Recorded data —
>>>
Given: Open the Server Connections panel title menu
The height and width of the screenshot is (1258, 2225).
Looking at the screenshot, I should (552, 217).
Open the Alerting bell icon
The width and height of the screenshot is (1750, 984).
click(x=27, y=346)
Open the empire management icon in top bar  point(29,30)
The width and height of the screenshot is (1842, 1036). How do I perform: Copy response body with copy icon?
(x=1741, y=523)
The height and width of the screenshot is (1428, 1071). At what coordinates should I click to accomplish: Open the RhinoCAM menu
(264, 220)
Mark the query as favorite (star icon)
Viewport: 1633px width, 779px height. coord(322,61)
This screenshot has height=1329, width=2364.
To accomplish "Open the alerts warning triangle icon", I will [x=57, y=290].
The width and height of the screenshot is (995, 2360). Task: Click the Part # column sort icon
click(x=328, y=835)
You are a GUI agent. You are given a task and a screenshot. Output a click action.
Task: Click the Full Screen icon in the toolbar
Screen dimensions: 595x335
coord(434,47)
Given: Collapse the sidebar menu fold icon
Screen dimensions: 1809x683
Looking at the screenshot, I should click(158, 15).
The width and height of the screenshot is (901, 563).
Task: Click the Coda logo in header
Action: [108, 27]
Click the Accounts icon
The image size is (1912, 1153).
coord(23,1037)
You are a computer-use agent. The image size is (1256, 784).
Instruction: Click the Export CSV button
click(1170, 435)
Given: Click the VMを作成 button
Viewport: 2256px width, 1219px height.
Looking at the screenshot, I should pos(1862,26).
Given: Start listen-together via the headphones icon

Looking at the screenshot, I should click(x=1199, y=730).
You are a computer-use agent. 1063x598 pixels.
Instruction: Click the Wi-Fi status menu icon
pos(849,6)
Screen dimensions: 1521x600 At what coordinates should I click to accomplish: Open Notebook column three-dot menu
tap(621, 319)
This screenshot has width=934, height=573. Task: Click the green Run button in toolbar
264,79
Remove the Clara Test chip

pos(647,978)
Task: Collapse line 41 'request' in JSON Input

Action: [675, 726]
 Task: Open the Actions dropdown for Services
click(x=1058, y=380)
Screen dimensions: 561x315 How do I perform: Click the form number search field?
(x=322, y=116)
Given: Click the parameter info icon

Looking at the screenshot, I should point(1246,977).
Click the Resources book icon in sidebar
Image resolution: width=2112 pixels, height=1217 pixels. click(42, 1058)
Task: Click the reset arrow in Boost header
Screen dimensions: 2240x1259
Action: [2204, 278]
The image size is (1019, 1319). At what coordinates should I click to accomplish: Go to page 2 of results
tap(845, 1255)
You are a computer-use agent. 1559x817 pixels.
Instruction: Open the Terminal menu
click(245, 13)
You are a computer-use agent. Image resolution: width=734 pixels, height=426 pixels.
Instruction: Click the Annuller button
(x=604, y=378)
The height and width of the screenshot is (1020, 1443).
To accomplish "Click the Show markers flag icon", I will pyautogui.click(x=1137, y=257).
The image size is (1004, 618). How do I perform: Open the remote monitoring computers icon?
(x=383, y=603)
<<<
Task requirements — Show all lines in the entries above where the word "agent" appears.

Answer to this exercise —
You are a GUI agent. You are given a task and a screenshot. Output a click action.
You are a computer-use agent. The image size is (1256, 784).
You are a computer-use agent. 1063x598 pixels.
You are a computer-use agent. 1559x817 pixels.
You are a computer-use agent. Image resolution: width=734 pixels, height=426 pixels.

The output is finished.